2022年、アンファーのロングセラー商品「スカルプD薬用スカルプシャンプー」が14回目のリニューアルを行いました。前回の記事では、リニューアルの大きなポイントである、「詰め替え」ではなく「付け替え」が実現していく過程を紹介しました。最終回となる今回は、リニューアル完成後、それをどのように市場に浸透させ、どんな反応があったのか、そして今後のスカルプDの目指す方向についてお伝えします。
この記事の目次
従来の方法だけでは不十分?「付け替え」の新しさをどう伝えるかが課題
リニューアルしたスカルプDを発売するにあたって、「詰め替え」ではなく「付け替え」ということを効果的に伝えるにはどうしたら良いかが課題となりました。
商品リニューアルでは、通常、商品LPを制作して訴求しています。今回のリニューアルで大きく変化した「付け替え」を十分に表現するには、静止画だけではお客様に伝えきれないと考えました。そこで、付け替えの良さを最大限伝えるために、より立体的に動きがある状態で商品を見せることのできる動画を制作することにしたのです。
動画制作と合わせて、さまざまな媒体に出稿して、商品の新パッケージがなるべく多くの人の目に触れる状態を作りました。また、化粧品やヘアケアに強いインフルエンサーさんにも発信してもらいました。その際、単なる商品の機能紹介ではなく、付け替えに変わったことで感じる良さにフォーカスした発信をしてもらえるよう、依頼しています。
付け替えによりゴミを削減できるという面もあるので、SDGsやそういったライフスタイルに取り組んでいるインフルエンサーさんにもご協力いただき、宣伝をしていきました。商品の機能や効果だけでなく、環境や社会への配慮も想起するよう意識した点は、これまでと違うところです。

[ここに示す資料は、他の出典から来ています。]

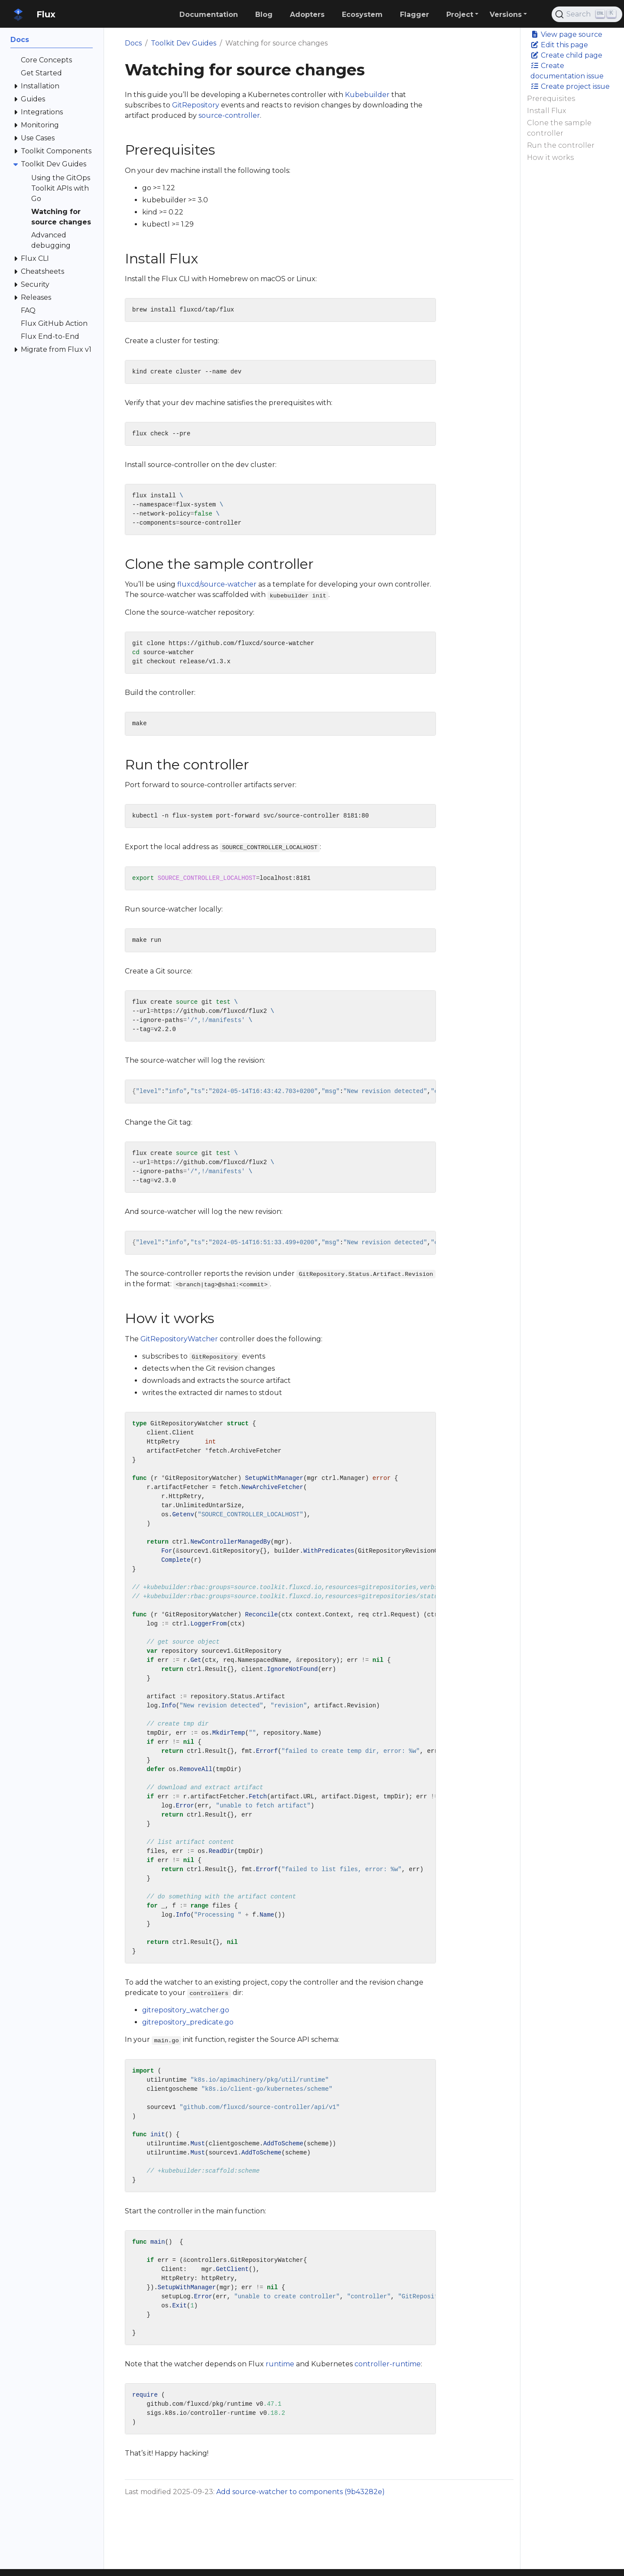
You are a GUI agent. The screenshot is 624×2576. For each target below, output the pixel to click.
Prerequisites (551, 98)
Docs (133, 43)
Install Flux (546, 111)
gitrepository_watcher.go (185, 2010)
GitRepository (195, 105)
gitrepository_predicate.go (188, 2022)
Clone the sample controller (559, 128)
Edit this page (559, 45)
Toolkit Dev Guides (183, 43)
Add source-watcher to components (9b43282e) (300, 2492)
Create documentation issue (567, 71)
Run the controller (561, 145)
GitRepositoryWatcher (179, 1339)
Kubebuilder (367, 95)
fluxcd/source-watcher (217, 584)
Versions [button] (506, 14)
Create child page (566, 55)
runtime (280, 2364)
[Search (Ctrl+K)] (587, 14)
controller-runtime (387, 2364)
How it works (550, 157)
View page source (566, 34)
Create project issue (570, 86)
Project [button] (459, 14)
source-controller (229, 115)
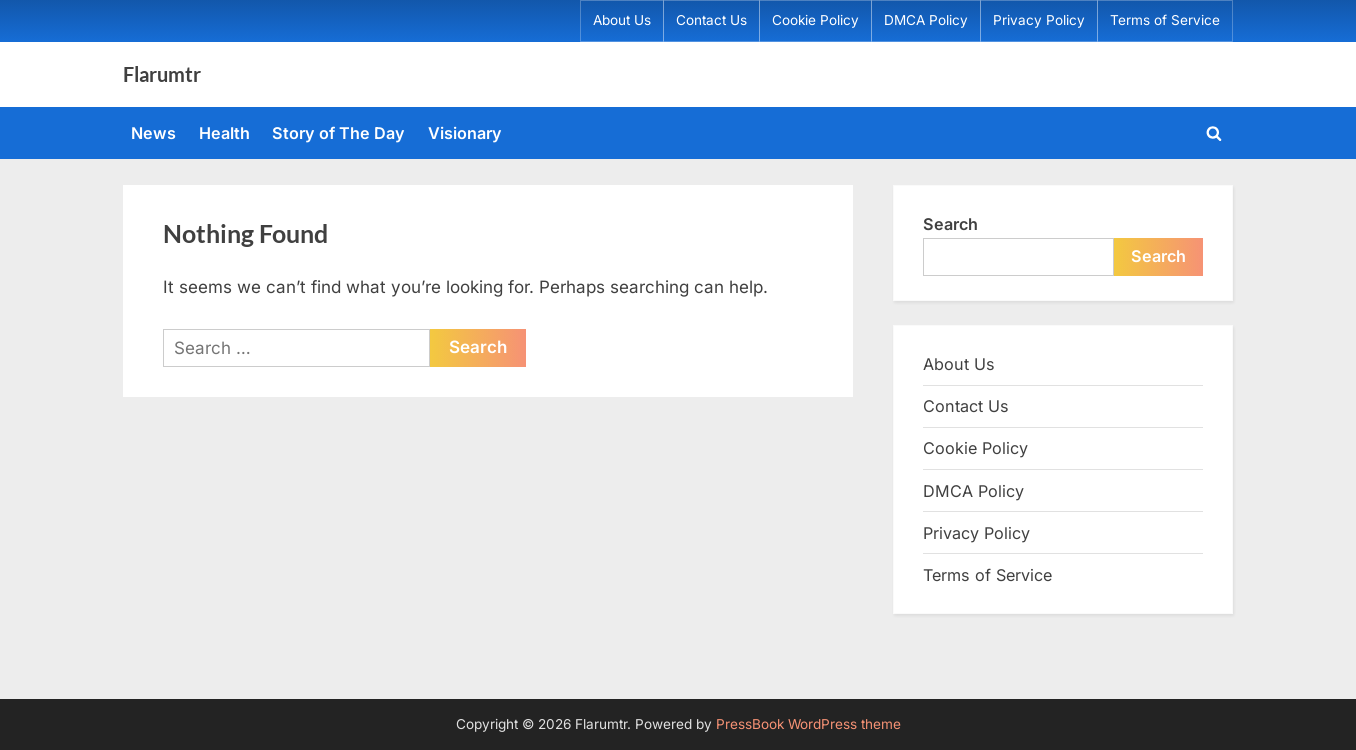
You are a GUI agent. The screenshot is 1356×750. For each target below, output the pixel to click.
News (153, 133)
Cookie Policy (815, 20)
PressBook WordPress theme (808, 724)
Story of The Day (338, 133)
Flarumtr (162, 74)
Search (950, 224)
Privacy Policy (1039, 20)
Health (224, 133)
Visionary (465, 133)
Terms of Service (1165, 20)
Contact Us (711, 20)
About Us (622, 20)
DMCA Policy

また、Webだけでなく店頭でも、「詰め替え」ではなく「付け替え」という新しさが伝わるように工夫しています。ポップや什器にこだわり、サイネージを設置できる店舗では動画を流しました。
これまでのリニューアルでは、商品の機能面を訴求することがほとんどで、今回のように商品パッケージを最優先に訴求するのははじめてのことです。他社製品でも、ここまで商品パッケージを訴求することはなかなかないのではないでしょうか。

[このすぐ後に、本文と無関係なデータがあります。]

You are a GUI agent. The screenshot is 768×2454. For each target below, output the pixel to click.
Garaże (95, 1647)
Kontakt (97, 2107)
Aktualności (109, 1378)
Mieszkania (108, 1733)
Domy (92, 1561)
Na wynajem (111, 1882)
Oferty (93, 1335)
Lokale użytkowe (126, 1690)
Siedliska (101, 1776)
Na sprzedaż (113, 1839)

これまで通りのやり方ではリニューアルの良さが伝わらないだろうと考えていたので、とにかく新しさを感じとってもらえるように注力しています。
期待とは違ったが、スカルプDというブランドと商品の強さを再確認できる結果に
スカルプDは、髪や頭皮の悩みがある人が使うものというイメージが強いブランドです。当初は、そのイメージが、新パッケージを訴求することで変わるかもしれないと考えていました。特に、スカルプDを使ったことがない一般のお客様に、「使っても恥ずかしくない」「使うのが嫌じゃない」というイメージの変化があれば良いなという期待があったのです。
しかし、結果として、そこまで大きなブランドイメージの変化は見られませんでした。
スカルプDを買ってくださる方は、ヘアケア商品を選ぶ優先順位として、まず「自分の悩みを解決できるか?」があります。次に「続けやすいか」、そして最後にパッケージの選択になります。つまり、パッケージのデザインは、スカルプDの顧客にとっては優先度が低い要素となっています。

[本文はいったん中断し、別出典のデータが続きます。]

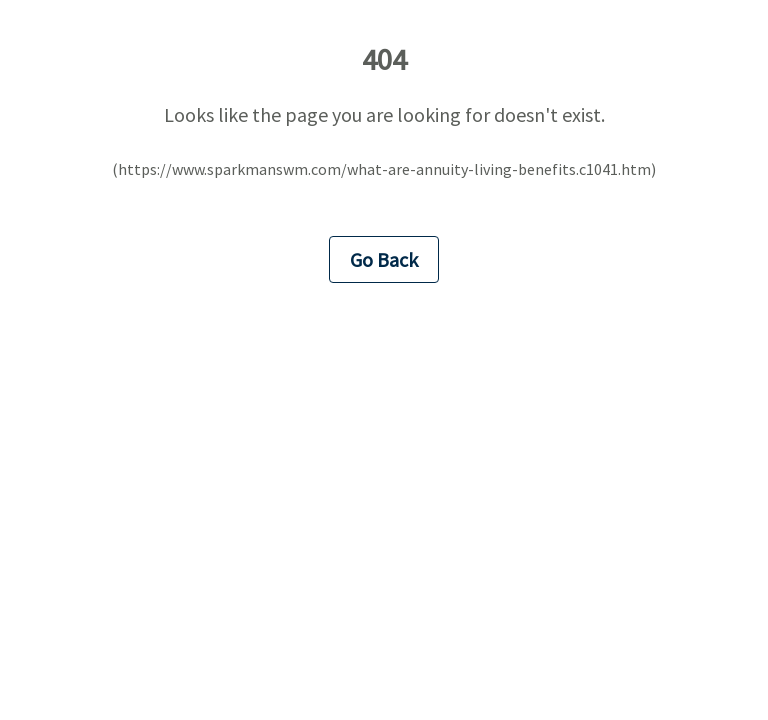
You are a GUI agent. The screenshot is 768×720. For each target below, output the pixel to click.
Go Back (384, 259)
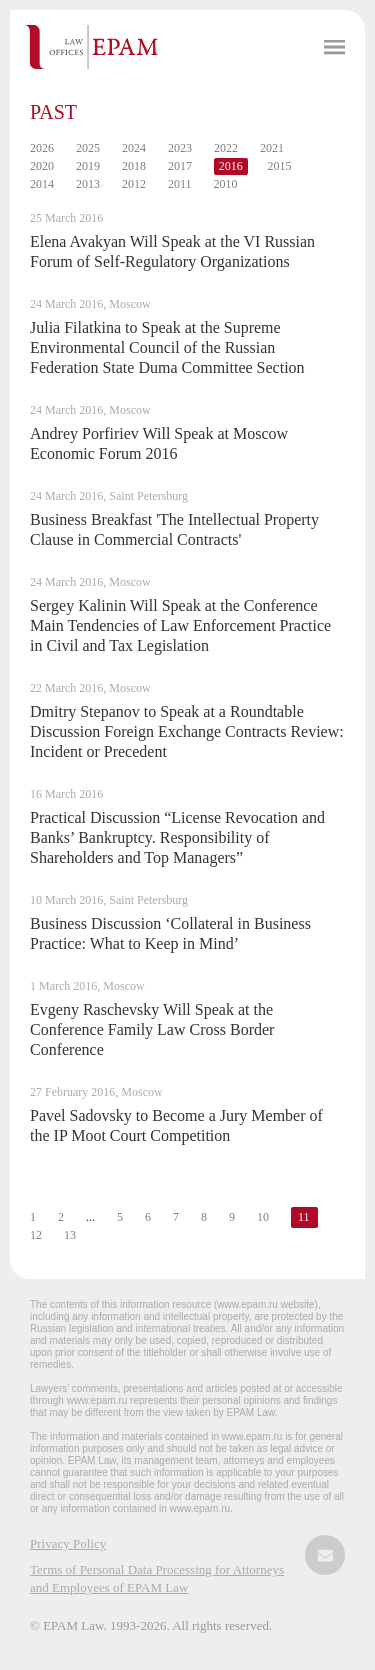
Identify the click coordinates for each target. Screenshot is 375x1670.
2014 (42, 184)
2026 (42, 148)
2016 (231, 166)
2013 (88, 184)
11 (304, 1217)
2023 (180, 148)
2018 (134, 166)
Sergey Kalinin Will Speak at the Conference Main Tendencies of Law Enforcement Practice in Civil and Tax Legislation (180, 625)
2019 (88, 166)
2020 (42, 166)
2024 (134, 148)
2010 (226, 184)
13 (70, 1235)
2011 (180, 184)
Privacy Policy (68, 1543)
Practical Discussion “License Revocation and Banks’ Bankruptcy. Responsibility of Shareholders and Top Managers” (177, 837)
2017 (180, 166)
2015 (280, 166)
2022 (226, 148)
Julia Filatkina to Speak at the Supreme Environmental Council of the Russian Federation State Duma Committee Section (167, 347)
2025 (88, 148)
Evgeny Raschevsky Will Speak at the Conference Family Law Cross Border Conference (152, 1029)
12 (36, 1235)
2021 (272, 148)
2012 (134, 184)
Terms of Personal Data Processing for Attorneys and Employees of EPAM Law (157, 1578)
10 (263, 1217)
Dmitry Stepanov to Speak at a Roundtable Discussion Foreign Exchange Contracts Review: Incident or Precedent (187, 731)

そういう方々にはやはり、まずは機能性を伝えた上で、付け替えが出たことにより、これまで不便だった点も解消できるという順番でお伝えしたほうが効果的なようです。どのような形であってもスカルプDはスカルプDであり、髪や頭皮の悩みを解決してくれるものという強いブランドイメージや商品力があることを確認できたのは、良かった点です。

リニューアル後の感想として「ボトルを捨てなくてすむのは良い」「詰め替えをしなくて良いので楽」といった声が多く、ユーザビリティの部分で期待していた反応を得ることができました。定性的に良い反応を多く頂いていることから、現状まだ観測しきれていない定量的な成果が伸びてくることを期待しています。
恐れずにチャレンジを続け、髪や頭皮のケアの選択肢を広げていきたい
スカルプDの強みは、髪や頭皮に悩んだときに選んでいただける商品であり続けることです。それは今回のリニューアルでも変わらず、今後も一貫していきます。そして、お客様のお悩みを少しでも解決できるよう、商品やサポートを提供し続けることが使命だと考えています。
新しいものは、ときに市場のニーズより先に行き過ぎることもあると思っています。ただ、それくらいのことをやっていかないと、イノベーションは生まれないかもしれません。バランスが難しいですが、恐れずにどんどんチャレンジして、新たな選択肢を提供していきたいです。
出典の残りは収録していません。